MaltaPost said today that it is in talks with the regulator after suffering an increase in costs abroad.

In a statement to explain a drop in its profits in the first six months of its financial year, the company said the challenges brought about by industry-specific conditions impacted its general operating environment.

It said it was faced with a considerable increase in direct mail costs due to changes in tariffs regulated by the Universal Postal Union. This change in the tariff structure, as regulated by the UPU, also adversely impacted the company’s revenue streams.

"MaltaPost, being the national regulated postal operator, is mindful of its obligations to provide an affordable universal service albeit extending some of its core services at a loss in the short term as local letter tariffs continue to be the lowest in the EU. The company is working closely with its regulator, the Malta Communications Authority, to ensure a fair regulatory approach which is appropriate and relevant to the challenging and dynamic competitive market in which it operates," the company said.

In the six months ended March 31, MaltaPost reported a profit before tax of €796,000 compared to €1.69 million for the corresponding period last year.

▸ Exercises to complete
**A.** Please condense the paragraph of the MaltaPost report beginning "It said it was faced" into a single sentence that keeps its main facts.
**B.** Carry on the MaltaPost report from its final sentence.

▸ Information shown
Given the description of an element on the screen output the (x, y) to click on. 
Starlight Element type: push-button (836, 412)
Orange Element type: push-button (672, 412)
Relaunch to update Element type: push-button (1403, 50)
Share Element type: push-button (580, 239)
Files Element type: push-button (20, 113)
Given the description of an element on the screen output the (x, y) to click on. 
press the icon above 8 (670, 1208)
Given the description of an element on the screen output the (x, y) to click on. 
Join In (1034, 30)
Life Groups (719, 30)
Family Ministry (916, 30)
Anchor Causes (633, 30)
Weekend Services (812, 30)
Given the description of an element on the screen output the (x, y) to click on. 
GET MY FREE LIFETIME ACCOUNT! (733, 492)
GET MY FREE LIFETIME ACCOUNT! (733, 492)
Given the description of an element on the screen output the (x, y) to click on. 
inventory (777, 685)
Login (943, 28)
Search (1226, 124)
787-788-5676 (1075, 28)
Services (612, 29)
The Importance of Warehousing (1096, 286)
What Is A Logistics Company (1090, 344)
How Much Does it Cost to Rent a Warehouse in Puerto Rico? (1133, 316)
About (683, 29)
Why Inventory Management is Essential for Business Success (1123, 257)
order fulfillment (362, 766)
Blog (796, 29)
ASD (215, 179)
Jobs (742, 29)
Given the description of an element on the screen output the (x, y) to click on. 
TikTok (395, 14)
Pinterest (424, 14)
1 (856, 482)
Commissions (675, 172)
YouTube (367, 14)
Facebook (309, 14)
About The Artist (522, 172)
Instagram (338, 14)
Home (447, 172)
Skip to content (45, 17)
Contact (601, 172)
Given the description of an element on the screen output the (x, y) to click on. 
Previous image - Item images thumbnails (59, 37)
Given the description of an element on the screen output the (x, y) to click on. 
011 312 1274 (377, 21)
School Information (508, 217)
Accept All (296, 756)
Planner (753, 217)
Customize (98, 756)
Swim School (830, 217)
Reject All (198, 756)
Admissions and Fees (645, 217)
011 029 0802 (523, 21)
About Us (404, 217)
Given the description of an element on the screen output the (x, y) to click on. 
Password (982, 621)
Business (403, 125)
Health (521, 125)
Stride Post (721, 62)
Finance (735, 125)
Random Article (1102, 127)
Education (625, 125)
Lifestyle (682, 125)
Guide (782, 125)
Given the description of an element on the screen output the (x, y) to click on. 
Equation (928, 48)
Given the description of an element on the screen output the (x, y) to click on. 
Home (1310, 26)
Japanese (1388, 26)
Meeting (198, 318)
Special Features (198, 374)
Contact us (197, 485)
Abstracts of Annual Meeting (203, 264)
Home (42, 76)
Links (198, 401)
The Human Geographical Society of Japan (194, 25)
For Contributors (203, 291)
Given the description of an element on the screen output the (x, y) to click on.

▸ Answers by item number
**A.** MaltaPost said tariff changes regulated by the Universal Postal Union sharply raised its direct mail costs and also hurt its revenue streams.

**B.**
During the period, the company concluded acquisitions of key properties, including its head office in Marsa and other strategically located properties. These were financed by a blend of own funds and bank borrowings which impacted the interim results through a decrease in net finance income and an increase in depreciation and amortisation charges.

MaltaPost said that during the six months, turnover rose by 3.1% to €11.0 million (2011: €10.7 million). Traditional mail volumes continued to decline, in line with worldwide trend. However, this was compensated by an increase in weight of cross-border traffic which registered an increase in revenue despite being negatively impacted by the change in tariff structure as determined by the UPU. Other non postal revenue also contributed positively to the increase in turnover.

Other expenses increased by 22.6% principally as a result of the increased mail costs explained above and labour cost; Total assets increased by 7.9% to €29.6 million; Shareholders’ funds increased by 1.4% to €14.7 million.